湘西當然有盅,分有形和無形,有形一般都是你平時接觸的人和物,在你無意中吃的東西帶入體內,還有一種就是無形的,讓你不經意間渾身發軟,發酸,腫脹,最歷害就是控制你的意識。

湘西放蠱之人一般都會苗藥,但他與本地苗醫又有不同之處,他們一般經過家族相傳,也有個別悟性積高,精通苗藥原理,長年運用所學,利用其中奧秘,看日子,下口決,運藥理,利用環境氣候水文和地理經緯,就能準確尋找,利用蠱術封人,封路,獵取動物!

這類高人往往都深藏不留,但也不可小看他們,本人有過類似經歷,如遇他們封路,會讓你一直在山裡轉,看似很近,卻又走不出來。還有很多,就不一一介紹了。

總歸湘西這個盅,在我接觸過的印象中,其實是苗人利用動物植物和當時所處環境氣候季節,充分運用其特性,從生理上和心理上做到對外來不善之人的懲罰,因下蠱方式運用之神秘,很多症狀到醫院又無法識別,一時半會找不到病因,讓中盅之人生理心理留下難以抹去的恐懼。。。。。。

俗話說得好,系鈴還須解鈴人,只要中盅之人心存善念,回到苗區,解盅也就一念之間的事,一碗水,一皿酸湯,一碟不知名的野菜,一拍一掐一扯,盅也就解了。

蠱這種有形又無形之物,如用科學來解釋它,我試過,雖然它與苗藥有共通之處,但我總不能自圓其說,用所謂迷信方式來解釋它,也許更能講清楚,它運用到佛神道理論,動植物中草藥用原理,風水玄學的操作,也成就了湘西這特有神密文化,蠱!!!





湘西姚記民俗用紙


蠱這東西,分為單純的毒蟲蠱和巫蠱,毒蟲蠱相對容易用科學解釋,相對易學易防;而巫蠱是把巫術和蠱毒結合起來,比較難防,危害也大,涉及較多玄學體系,用科學也不好解釋。

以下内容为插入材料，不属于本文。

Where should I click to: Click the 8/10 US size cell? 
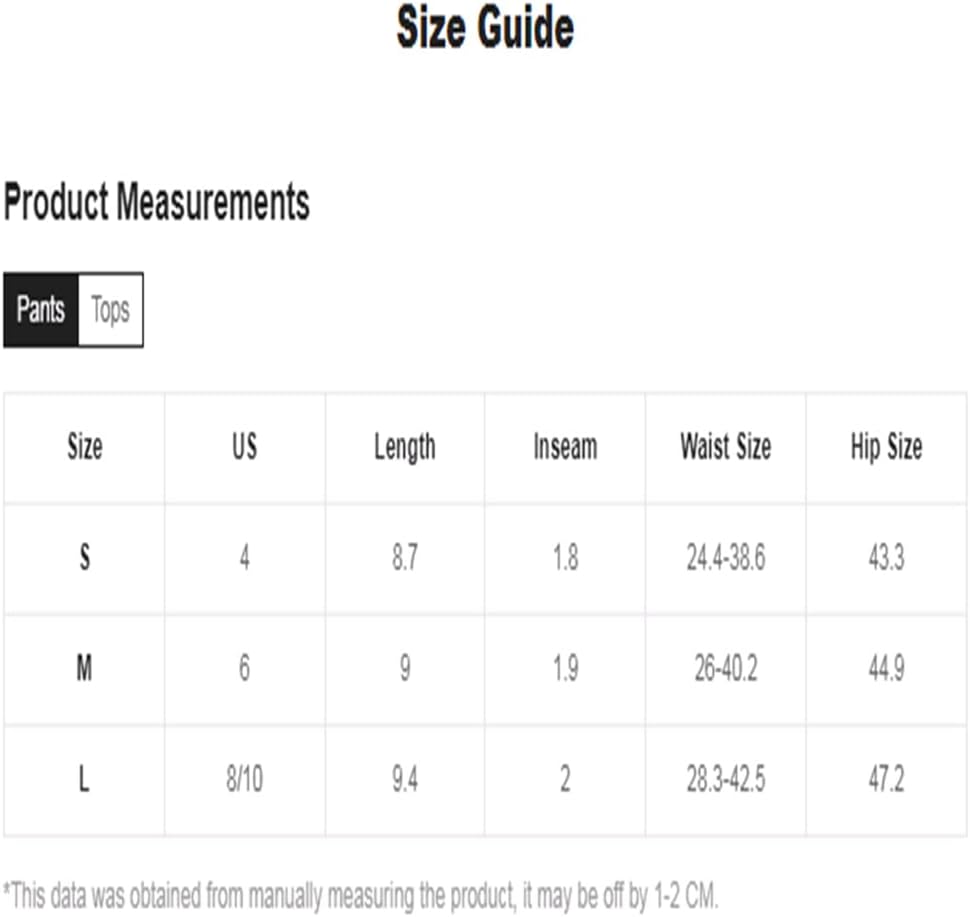(245, 779)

單說毒蟲蠱,這個說的最多的就是用多種毒蟲放在一個器物裡,互相攻擊吞食,最後剩的是就是,但是其實也不是。比如如果剩下的是蛇,叫蛇蠱,但是蛇體其實只是蛇蠱的容器,真正的蠱蟲是蛇體內的各種微小寄生蟲,這些寄生蟲是一個不完全同種類寄生蟲的集群,因為蛇吞噬了其它毒蟲,說明蛇體內的寄生蟲集群是最厲害的,而在吞噬後也就繼承和同化了其他蟲體內的寄生蟲,因為蛇體內的寄生蟲種類更豐富更復雜,並且能相互協作,所以毒性就會更大。

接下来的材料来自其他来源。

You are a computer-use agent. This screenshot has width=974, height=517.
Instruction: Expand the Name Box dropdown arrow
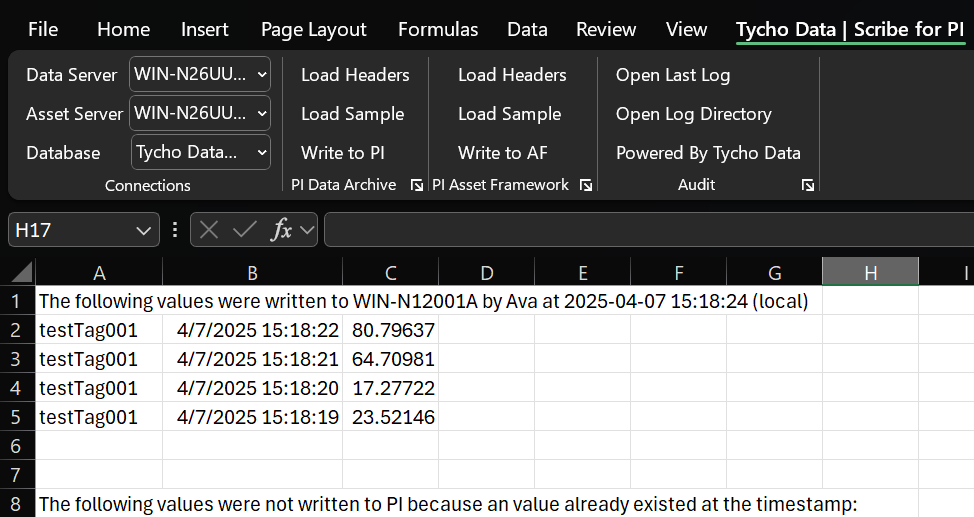(x=141, y=230)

正因為真正的蠱實際是毒蟲體內的寄生蟲,所以 養蠱人把毒蟲殺死磨成粉後,粉內會有大量的蟲卵甚至活體成蟲。而養蠱的過程除了要有個軀體給寄生蟲和它的寶寶們居住,還要會和她們溝通,讓它們認自己為主,實際就是把飼主的身體當作母體或者首領,而和蟲類溝通的一個有效方式就是信息素,在月經血裡就有大量的人體激素,所以月經血除了給蟲子提供營養飼養它們,還可以通過這個以及特殊方法和蟲子溝通,讓它們認同自己的母體或者首領身份,並且聽從自己指令。這個就有點像蟻后和工蟻這樣的關係了。

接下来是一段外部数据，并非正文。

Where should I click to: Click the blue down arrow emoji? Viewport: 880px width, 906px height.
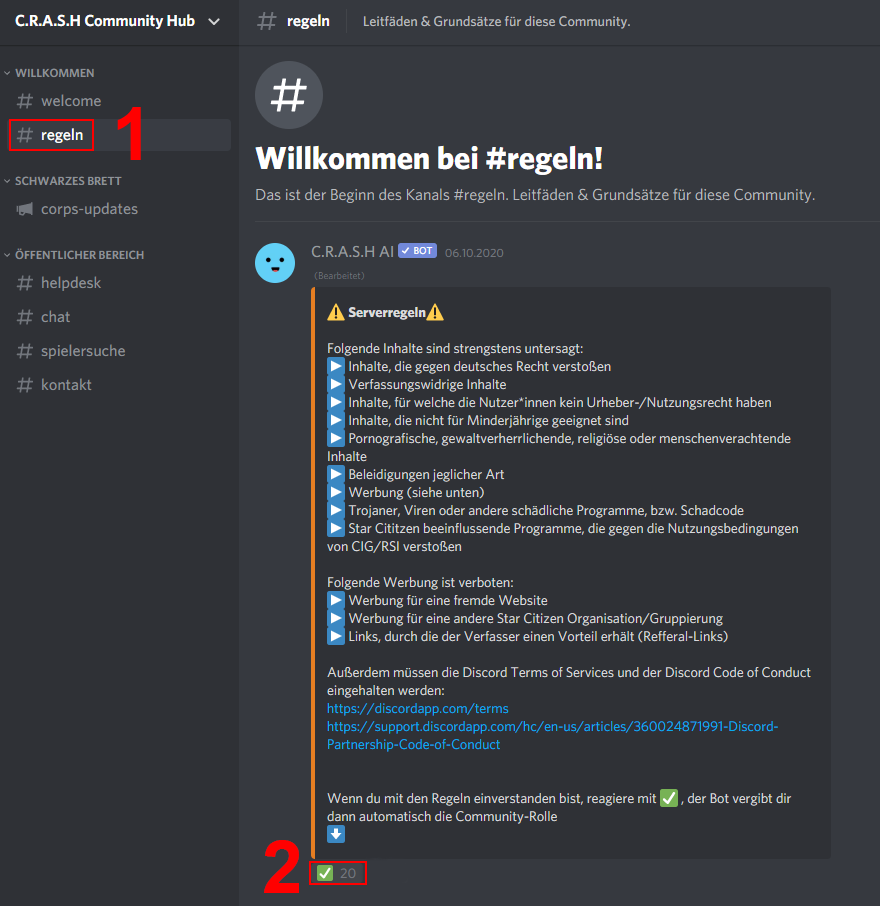point(336,834)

養蠱人在體內的寄生蟲卵逐漸孵化成成蟲後,成蟲為了存活需要進食,在飢餓後也會被迫去吃母體,成蟲少的時候人體可以自然修復傷害,成蟲數量過多後人體修復不及,就會很痛苦,再不釋放成蟲就可能把人咬死。這個時候蠱毒飼主就只能想法去放蠱,而蠱毒寄生蟲不會隨意跑到沒有血液營養的地方,所以別指望把它們釋放到泥土裡,只能找有合適體溫的、具有特定信息氣味適合它們生存的動物體內,對植物或許也能釋放一點,但是隻能釋放出喜歡植物的那一小部分寄生蟲,同理,對於牛,也只能釋放出喜歡和適應牛的那一小部分寄生蟲,只有對於人,特別是小孩子,可以釋放全部的寄生蟲成蟲體,因為飼主本身就是人,所以飼主體內的所有的寄生蟲都能適應其他人體,而小孩皮膚薄,免疫差,營養又好,入侵很容易,所以是最佳放蠱對象。

單純的毒蟲蠱的釋放一般都要有直接接觸,比如通過皮膚接觸、媒介物體接觸、食物傳播等,通過控制釋放的成蟲和蟲卵的比例來調節發病時間和效果,所以一般是不可以遠距離傷人,想用它大規模對付遠距離的軍隊是不行的,就算少量人被食物或者媒介物接觸,也不是馬上死亡,誰也不知道事後被當成什麼怪病給處理了。就算是用巫蠱,也要有一定的遠程定位具體的人的方式,如果連對方名字、生辰、長相、貼身物等特殊個人信息都一無所知,那也是沒法下蠱的。